Biddle, who was somewhat impolitic, said that Jackson's opposition to the Second Bank "should be treated as the honest though erroneous opinions of one who intends well". His patronizing tone raised the ire of Old Hickory who had fought a duel or two in his day. "This is intended as the first shot; it will pass without moving me" he said.

He told his vice president "The bank is trying to kill me, but I will kill it." And, he did. By vetoing the re-chartering of the Second Bank, Jackson set the nation on a course that ultimately had it free of a central bank from 1836 to 1913.

Without the constraints of the Second Bank, local banks printed and lent money (banknotes) willy nilly, leading to a land boom and inflation. Jackson wanted hard money, but what he got was easy credit. Seeing the error of his ways, he clamped down and demanded payment in specie (gold and silver) for government land sales. The panic of 1837 and a deep recession ensued.

Of course without a central bank, and despite enduring various booms and busts throughout much of the 19th century, the US economy grew by leaps and bounds. During this period free of central banking, the U.S. overtook Great Britain as the world's largest economy even though Britain had the Bank of England.

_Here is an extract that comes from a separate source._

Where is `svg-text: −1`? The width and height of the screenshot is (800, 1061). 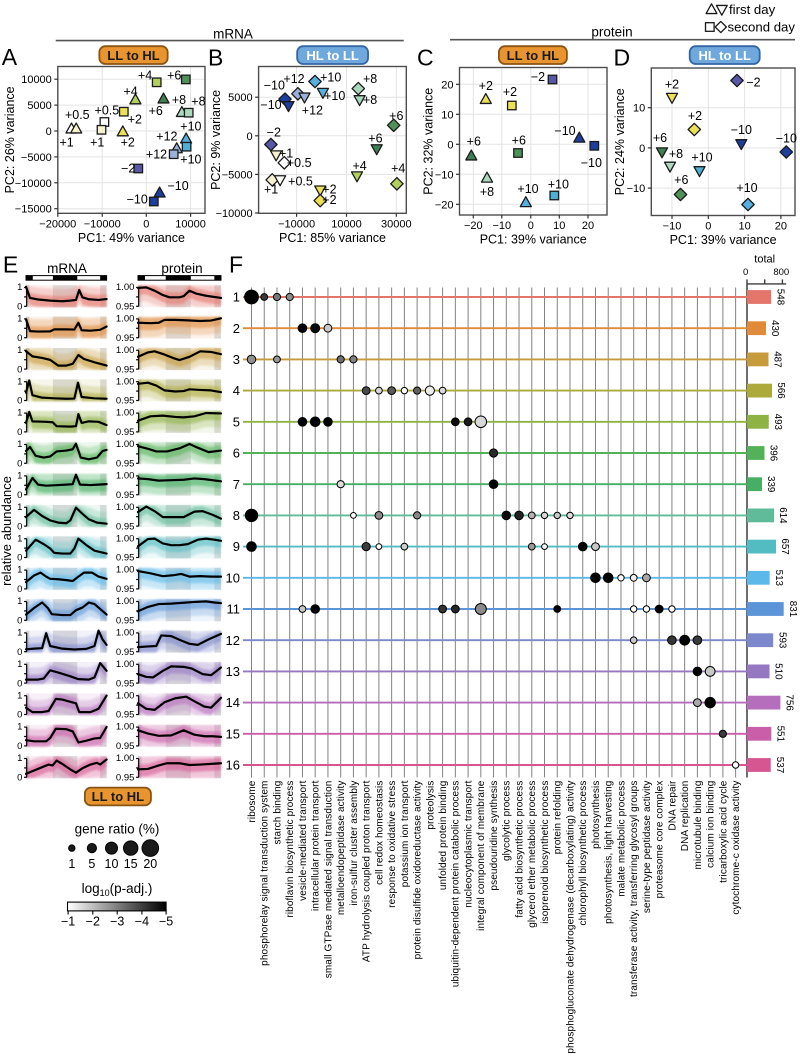
svg-text: −1 is located at coordinates (68, 922). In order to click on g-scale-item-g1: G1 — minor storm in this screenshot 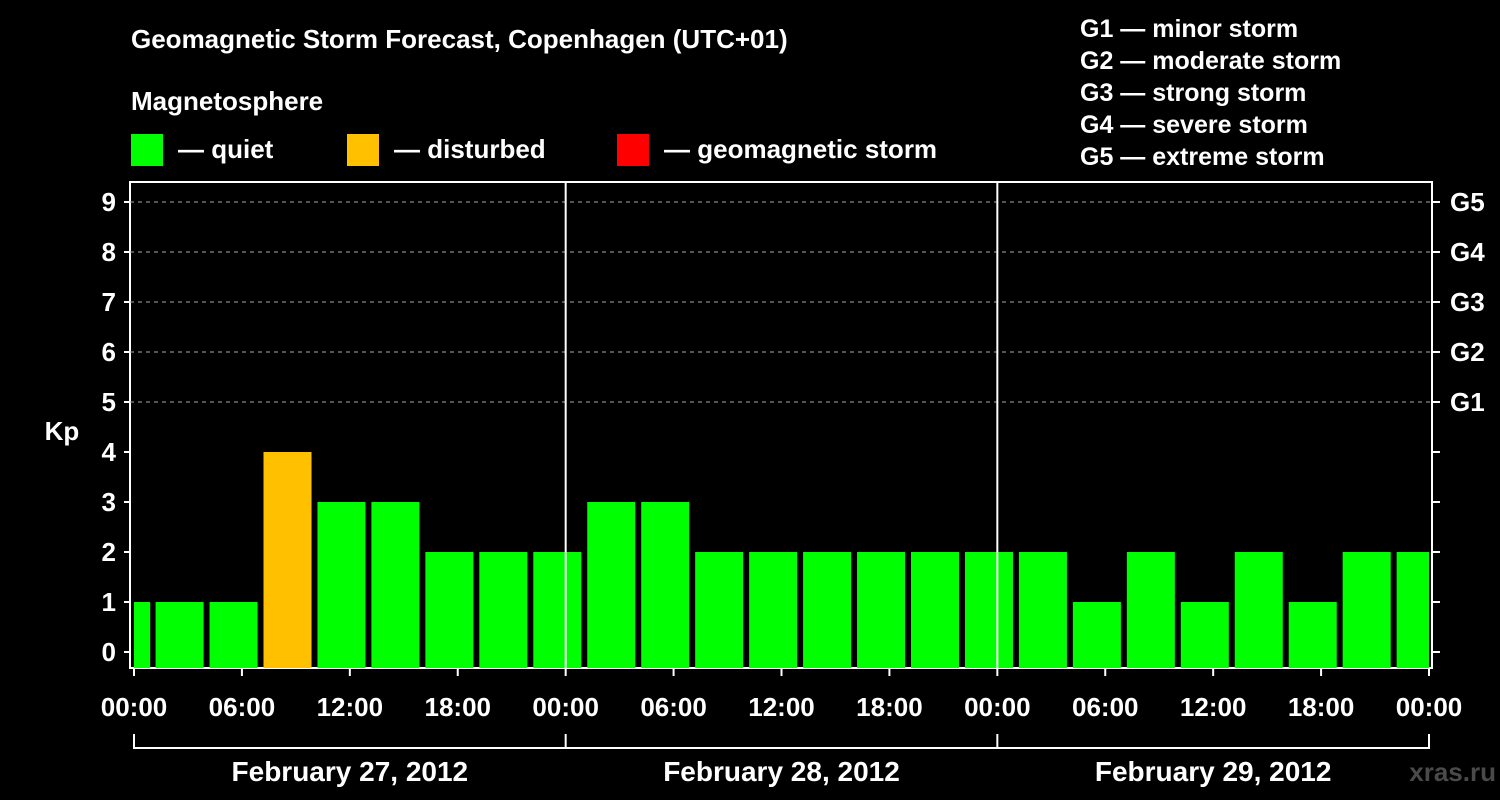, I will do `click(1190, 29)`.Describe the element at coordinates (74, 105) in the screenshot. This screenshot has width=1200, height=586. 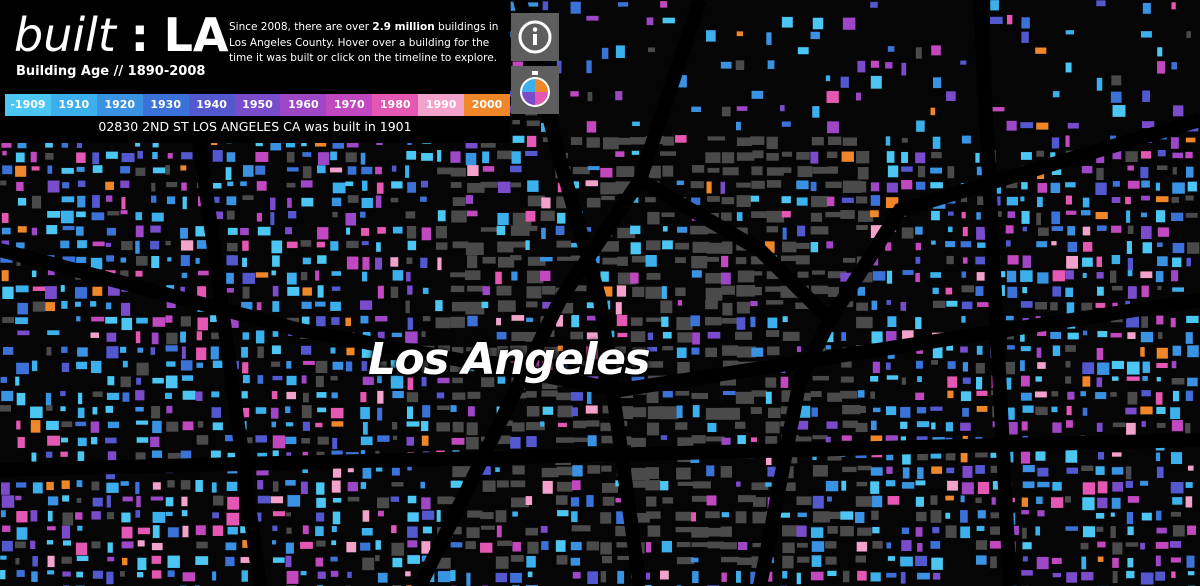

Perhaps the closest political personage to Andrew Jackson these days is Congressman Ron Paul. He has written a book called End the Fed and will oversee a congressional committee to which the Federal Reserve will report. If he can't end the Fed he would certainly like to strip our central bank of its dual mandate (maximum employment and price stability) and have it just focus on inflation.

While there's reason to be sympathetic to the Feds goals along with reasons to be skeptical about the broad commentary suggesting that QE2 will lead to inflation, the Fed's aggressive stance seems unnecessary, and worse for the world's foremost central bank, it is now threatening the Feds credibility and independence.

We don't have a liquidity problem anymore, rather we have a confidence problem. And all this controversy surrounding QE2 distracts from the real problem, which is rebuilding business and consumer confidence.

Mr. Bernanke is possibly right about the economics of quantitative easing, but he could still lose the political war and end up back at Princeton, Nicholas Biddle's alma mater.

 

Jeff Pantages, CFA, is the chief investment officer for Alaska Permanent Capital Management.